My own knowledge is practically nil and when his name comes up in footballing company no one seems to know much more than his association with The Centre Half Bar at the corner of Paton Street and the fact that he was rated Celtic’s greatest ever player. That’s a huge statement when you consider the likes of Mc Alinden as F.A. Cup medal winner with Portsmouth, Charlie Tully, Bertie Fulton and a million more. I get the impression Mickey was a loner and despite the reputation he bears I think that seven ‘Caps’ is not a lot. He also had trouble making the Man United side where trainer Geordie Livingstone told him he was yards too slow for the Englishman’s faster paced type of game. He made him do 25-yard sprints until it seems Mickey got sick and tired of training.
One of Celtic’s all time great wingers Stanley Mahood said he had never seen a finer or fitter athlete. Spectator’s used to gaze in awe as he skipped on to the pitch like a trotting pony, his stomach was like four tennis balls and the rest pure muscle and whipcord. After the war he played a season for Glasgow Celtic and won a League and Cup medal.
He then signed for Man City for £2,000 a won a Cup finalist medal. His time at Maine Road was happy and the media had him billed as the ‘World’s Greatest’ centre half, a huge accolade for an Irishman in England.
The wanderlust streak once again brought him back to his beloved Belfast Celtic but Home Rule was on the boil and the sectarian strife ruled the city. In 1925 he married a woman named Genevieve and the couple immediately left for America where he played for Forth River, Massachusetts. In no time he became an icon in the same mould as baseball legend Babe Ruth and was even invited to the White House to meet the then President together with other sporting legends such as Babe Ruth himself. However he was soon back in Belfast, the year was 1926 and he retired in 1930 but had a short stint as manager of Distillery in August 1934.
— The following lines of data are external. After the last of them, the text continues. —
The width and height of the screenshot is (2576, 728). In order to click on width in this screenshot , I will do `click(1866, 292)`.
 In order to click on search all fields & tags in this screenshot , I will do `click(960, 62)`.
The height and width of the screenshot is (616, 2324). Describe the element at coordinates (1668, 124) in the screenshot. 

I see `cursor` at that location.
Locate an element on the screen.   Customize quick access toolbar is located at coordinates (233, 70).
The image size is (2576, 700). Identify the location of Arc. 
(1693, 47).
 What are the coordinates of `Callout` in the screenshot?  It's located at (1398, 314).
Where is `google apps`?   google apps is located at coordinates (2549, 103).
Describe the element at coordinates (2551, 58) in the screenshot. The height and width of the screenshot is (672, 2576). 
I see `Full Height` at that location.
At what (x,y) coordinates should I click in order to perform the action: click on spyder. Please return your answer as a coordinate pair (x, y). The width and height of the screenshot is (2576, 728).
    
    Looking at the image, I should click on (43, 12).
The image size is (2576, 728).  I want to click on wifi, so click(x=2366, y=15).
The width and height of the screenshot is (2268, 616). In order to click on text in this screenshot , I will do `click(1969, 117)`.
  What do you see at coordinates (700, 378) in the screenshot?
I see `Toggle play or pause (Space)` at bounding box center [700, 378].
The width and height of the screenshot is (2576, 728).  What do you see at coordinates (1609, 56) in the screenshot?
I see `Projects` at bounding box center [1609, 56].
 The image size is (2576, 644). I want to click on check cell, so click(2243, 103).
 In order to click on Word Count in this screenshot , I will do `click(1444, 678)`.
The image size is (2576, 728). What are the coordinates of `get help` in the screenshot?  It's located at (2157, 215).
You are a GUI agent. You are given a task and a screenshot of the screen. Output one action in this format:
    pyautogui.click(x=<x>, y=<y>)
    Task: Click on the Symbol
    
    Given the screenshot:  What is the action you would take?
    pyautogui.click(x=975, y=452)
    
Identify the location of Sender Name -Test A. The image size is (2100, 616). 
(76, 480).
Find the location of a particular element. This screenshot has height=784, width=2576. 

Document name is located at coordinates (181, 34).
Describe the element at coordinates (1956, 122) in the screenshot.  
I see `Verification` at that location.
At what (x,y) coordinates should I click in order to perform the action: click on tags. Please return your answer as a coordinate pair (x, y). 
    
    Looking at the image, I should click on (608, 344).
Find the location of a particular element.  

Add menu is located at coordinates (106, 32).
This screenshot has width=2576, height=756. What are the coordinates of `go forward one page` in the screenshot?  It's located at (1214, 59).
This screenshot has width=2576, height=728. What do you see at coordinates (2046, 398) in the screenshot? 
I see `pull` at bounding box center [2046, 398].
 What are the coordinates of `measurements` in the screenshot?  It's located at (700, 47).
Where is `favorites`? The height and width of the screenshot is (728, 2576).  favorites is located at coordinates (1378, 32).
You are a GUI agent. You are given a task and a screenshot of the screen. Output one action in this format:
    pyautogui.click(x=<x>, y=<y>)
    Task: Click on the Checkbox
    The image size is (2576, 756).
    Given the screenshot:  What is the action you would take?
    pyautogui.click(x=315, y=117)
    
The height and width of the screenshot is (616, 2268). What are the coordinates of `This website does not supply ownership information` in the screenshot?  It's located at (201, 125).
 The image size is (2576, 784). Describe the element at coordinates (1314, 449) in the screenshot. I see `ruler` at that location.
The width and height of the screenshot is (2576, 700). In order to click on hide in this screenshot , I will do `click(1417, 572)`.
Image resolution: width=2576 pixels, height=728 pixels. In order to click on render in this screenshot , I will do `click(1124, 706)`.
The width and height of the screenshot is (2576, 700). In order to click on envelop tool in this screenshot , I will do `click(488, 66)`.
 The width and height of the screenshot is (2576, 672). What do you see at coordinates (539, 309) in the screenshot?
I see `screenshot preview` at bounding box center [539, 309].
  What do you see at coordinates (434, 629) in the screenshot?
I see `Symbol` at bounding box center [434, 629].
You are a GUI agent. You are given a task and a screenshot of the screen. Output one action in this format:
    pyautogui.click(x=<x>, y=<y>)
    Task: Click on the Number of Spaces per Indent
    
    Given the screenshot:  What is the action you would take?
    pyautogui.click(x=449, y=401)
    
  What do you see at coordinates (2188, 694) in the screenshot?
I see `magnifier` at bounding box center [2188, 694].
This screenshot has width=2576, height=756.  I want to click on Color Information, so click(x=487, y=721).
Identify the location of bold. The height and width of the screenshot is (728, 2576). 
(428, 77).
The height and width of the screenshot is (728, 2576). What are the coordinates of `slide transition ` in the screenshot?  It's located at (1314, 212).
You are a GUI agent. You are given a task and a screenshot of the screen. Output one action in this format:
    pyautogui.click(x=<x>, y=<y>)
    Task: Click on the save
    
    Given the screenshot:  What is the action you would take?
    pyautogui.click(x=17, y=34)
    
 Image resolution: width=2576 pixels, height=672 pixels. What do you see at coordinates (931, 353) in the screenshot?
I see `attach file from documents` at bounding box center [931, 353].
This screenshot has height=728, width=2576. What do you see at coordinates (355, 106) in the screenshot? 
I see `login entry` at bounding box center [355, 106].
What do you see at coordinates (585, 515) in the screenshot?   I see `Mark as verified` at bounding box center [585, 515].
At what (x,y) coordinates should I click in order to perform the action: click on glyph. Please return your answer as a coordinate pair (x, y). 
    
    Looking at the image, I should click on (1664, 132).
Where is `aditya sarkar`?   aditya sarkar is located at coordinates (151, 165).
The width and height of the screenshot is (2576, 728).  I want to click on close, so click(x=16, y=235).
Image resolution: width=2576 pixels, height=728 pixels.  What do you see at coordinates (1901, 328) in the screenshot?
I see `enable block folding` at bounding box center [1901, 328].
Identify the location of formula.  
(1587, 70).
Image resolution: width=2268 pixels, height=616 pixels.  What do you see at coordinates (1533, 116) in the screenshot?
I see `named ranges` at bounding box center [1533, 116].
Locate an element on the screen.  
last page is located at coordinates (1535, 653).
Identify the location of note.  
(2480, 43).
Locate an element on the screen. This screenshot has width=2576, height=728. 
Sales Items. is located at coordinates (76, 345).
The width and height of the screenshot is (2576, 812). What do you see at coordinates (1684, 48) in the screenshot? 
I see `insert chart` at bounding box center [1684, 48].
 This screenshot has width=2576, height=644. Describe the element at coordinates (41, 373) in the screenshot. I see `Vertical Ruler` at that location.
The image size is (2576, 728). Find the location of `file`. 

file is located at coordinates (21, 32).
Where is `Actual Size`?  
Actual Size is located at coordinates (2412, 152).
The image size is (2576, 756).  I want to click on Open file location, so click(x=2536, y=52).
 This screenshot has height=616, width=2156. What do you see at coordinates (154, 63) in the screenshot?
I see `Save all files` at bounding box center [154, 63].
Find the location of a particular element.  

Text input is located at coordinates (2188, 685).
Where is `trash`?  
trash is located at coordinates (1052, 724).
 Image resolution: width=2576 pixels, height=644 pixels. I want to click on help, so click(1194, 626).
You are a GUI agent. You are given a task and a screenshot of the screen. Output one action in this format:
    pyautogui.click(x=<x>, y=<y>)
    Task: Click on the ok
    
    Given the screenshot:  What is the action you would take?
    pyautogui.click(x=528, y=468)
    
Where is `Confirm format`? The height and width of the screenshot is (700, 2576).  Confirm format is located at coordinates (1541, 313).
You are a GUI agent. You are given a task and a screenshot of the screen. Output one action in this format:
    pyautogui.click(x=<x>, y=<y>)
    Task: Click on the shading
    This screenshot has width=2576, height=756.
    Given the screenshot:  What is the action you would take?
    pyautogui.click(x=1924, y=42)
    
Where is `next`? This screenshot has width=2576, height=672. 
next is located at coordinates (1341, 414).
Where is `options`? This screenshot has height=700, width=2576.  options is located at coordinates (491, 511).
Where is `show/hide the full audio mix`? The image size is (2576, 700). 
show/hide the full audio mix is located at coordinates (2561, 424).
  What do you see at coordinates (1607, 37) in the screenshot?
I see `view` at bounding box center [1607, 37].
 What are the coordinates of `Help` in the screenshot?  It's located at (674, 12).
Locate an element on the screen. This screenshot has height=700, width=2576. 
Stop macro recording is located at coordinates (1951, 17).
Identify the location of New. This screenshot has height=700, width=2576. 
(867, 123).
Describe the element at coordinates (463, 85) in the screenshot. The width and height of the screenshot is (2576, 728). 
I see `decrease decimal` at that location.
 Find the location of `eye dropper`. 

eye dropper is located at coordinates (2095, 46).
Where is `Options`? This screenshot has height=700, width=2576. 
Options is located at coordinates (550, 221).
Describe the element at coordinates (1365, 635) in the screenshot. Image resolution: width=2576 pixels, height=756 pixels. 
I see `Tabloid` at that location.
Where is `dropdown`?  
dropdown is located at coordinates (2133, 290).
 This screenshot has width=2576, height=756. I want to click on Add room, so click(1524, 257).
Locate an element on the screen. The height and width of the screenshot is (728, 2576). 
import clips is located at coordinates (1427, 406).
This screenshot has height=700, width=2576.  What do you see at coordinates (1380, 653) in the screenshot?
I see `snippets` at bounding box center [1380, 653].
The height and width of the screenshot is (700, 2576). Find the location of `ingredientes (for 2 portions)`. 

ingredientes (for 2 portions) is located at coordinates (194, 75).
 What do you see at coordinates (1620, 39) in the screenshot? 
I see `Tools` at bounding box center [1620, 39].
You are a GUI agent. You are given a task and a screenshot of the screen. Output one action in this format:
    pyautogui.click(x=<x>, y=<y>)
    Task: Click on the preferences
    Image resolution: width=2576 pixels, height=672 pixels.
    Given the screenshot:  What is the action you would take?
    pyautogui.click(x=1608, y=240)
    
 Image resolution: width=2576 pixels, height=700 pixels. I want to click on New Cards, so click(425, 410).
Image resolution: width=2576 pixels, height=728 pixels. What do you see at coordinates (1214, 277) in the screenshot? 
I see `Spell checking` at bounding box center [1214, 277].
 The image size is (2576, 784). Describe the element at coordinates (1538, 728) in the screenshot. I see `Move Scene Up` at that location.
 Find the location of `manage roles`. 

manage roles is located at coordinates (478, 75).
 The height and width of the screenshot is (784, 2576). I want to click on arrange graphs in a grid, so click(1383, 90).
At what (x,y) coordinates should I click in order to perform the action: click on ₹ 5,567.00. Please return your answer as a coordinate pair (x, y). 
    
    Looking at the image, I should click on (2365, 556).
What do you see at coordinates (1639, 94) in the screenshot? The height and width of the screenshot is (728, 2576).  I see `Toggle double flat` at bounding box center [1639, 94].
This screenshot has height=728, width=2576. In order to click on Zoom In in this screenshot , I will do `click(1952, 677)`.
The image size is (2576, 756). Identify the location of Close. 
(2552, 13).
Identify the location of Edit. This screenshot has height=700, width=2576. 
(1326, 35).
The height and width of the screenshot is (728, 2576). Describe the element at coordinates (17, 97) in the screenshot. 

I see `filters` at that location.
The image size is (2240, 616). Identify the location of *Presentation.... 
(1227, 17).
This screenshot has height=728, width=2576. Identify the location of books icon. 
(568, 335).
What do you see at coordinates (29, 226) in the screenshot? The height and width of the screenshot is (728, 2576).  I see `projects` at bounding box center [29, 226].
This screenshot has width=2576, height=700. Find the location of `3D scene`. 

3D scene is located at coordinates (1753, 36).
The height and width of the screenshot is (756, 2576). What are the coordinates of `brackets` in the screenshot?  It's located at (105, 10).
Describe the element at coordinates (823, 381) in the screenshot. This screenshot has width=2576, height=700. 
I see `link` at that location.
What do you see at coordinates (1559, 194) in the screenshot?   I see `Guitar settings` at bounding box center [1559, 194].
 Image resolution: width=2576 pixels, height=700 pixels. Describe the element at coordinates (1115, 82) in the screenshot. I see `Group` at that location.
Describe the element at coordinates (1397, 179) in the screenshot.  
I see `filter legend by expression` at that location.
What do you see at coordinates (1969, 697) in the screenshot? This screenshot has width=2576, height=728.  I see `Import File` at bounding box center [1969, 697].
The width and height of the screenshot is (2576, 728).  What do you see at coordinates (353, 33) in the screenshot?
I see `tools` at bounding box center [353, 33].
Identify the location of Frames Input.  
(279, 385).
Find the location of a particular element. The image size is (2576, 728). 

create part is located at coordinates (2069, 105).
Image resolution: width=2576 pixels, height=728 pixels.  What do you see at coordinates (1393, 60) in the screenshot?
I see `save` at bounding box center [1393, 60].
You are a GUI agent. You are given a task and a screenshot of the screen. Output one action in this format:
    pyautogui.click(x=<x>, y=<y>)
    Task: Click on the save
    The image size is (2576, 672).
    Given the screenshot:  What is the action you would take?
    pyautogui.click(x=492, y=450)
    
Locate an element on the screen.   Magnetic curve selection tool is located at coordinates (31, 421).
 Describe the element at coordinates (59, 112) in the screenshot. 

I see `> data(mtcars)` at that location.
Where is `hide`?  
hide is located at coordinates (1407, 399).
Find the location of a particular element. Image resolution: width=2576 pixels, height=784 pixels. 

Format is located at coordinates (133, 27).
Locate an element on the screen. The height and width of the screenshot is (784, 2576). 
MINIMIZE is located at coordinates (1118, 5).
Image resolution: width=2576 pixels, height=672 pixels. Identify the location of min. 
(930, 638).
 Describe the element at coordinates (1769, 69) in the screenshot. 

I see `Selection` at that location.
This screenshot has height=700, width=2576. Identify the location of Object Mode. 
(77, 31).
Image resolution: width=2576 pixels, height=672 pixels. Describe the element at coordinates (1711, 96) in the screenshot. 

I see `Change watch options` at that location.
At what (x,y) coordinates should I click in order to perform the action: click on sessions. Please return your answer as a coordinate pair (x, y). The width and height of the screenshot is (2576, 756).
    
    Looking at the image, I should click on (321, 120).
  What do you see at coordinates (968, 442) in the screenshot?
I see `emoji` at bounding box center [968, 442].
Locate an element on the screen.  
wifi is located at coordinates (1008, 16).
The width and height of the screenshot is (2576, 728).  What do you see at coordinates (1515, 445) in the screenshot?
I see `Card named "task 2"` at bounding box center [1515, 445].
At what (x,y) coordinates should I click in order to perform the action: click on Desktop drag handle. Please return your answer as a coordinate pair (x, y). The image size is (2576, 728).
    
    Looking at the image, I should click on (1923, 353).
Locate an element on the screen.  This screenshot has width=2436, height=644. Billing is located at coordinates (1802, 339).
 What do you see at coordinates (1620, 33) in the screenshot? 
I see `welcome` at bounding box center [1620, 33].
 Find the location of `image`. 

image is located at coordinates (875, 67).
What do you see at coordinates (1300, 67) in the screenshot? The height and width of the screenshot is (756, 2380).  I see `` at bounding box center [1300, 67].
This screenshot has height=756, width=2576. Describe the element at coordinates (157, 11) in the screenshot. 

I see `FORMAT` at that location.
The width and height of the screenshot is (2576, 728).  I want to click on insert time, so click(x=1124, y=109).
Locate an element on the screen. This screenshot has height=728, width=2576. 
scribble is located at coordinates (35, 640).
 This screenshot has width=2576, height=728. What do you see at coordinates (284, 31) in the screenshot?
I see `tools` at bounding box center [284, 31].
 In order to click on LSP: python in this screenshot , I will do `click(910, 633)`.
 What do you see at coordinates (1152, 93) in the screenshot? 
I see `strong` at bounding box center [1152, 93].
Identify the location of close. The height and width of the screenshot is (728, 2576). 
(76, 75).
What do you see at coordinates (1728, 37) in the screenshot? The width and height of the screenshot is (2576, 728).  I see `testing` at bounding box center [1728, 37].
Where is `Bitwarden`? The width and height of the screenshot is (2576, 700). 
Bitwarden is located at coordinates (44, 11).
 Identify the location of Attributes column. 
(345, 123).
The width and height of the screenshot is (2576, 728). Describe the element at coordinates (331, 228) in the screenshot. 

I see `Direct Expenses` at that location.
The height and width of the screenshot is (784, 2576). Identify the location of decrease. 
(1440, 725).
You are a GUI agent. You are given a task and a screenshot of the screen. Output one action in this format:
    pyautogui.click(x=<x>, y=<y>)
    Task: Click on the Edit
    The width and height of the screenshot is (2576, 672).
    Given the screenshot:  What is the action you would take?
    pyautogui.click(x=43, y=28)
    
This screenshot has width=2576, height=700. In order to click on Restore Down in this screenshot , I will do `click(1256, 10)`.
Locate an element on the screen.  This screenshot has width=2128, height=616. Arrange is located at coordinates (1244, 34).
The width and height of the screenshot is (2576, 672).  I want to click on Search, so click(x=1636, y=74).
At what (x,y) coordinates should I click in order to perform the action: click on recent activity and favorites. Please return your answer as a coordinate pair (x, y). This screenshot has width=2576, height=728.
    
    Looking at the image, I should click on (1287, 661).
A few knick-knacks on his career included leading Belfast Celtic to their first Irish Cup triumph against Linfield at Grosvenor Park on April 4th 1918. He played for Ireland against Scotland in victory International at Ibrox Park on March 22 1919 and amused the crowd with his yells of ‘Celtic’s ball’ at throw ins. However the scribes in Glasgow described his playing ability as “just quietly effective”. The only way I can give an opinion on Hamill’s ability is that my late father always said Hamill was the best player he ever saw – that will do me.
On a sad ending, Mickey Hamill’s body was taken from the river Lagan at Lisburn on 23 July 1943. I don’t think any verdict was ever reached on this accident. As I said, Mickey Hamill lived a nomadic quiet existence and all I can add is you don’t get to play for teams like Belfast and Glasgow Celtic, Manchester United and Manchester City or your country, unless you are one hell of a player.
No matter what anyone thinks, Mickey Hamill is ranked among the all time greats and that’s how he is remembered – a legend.